= Beginning of Section =

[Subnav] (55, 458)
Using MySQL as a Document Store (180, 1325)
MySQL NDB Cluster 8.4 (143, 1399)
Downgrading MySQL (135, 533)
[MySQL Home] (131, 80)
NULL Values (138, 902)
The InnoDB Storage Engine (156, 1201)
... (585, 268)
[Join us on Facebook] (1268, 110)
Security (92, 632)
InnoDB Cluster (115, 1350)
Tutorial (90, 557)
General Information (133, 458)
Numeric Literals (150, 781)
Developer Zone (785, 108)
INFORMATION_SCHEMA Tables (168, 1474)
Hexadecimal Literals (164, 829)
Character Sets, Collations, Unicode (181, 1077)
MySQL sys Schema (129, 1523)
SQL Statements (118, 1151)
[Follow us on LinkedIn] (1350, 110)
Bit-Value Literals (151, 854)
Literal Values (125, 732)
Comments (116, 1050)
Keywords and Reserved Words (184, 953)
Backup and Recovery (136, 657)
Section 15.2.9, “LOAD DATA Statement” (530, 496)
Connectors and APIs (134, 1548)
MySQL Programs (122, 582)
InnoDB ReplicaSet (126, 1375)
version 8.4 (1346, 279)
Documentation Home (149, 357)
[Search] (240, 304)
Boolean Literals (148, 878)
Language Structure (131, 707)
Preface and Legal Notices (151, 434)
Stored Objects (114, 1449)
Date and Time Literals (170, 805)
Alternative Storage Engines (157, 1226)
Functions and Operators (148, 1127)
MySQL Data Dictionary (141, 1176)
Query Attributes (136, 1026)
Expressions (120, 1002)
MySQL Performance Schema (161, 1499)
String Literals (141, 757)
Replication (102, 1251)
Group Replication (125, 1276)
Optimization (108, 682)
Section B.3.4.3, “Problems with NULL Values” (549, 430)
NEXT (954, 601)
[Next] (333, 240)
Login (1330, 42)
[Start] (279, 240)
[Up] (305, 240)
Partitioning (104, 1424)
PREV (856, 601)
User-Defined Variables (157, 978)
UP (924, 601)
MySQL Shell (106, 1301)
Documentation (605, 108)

= End of Section =

Task details:
From the records above, give again exactly the lines running from the line with "Language Structure (131, 707)" to the line with "Group Replication (125, 1276)", inclusive.

Output for this task:
Language Structure (131, 707)
Preface and Legal Notices (151, 434)
Stored Objects (114, 1449)
Date and Time Literals (170, 805)
Alternative Storage Engines (157, 1226)
Functions and Operators (148, 1127)
MySQL Data Dictionary (141, 1176)
Query Attributes (136, 1026)
Expressions (120, 1002)
MySQL Performance Schema (161, 1499)
String Literals (141, 757)
Replication (102, 1251)
Group Replication (125, 1276)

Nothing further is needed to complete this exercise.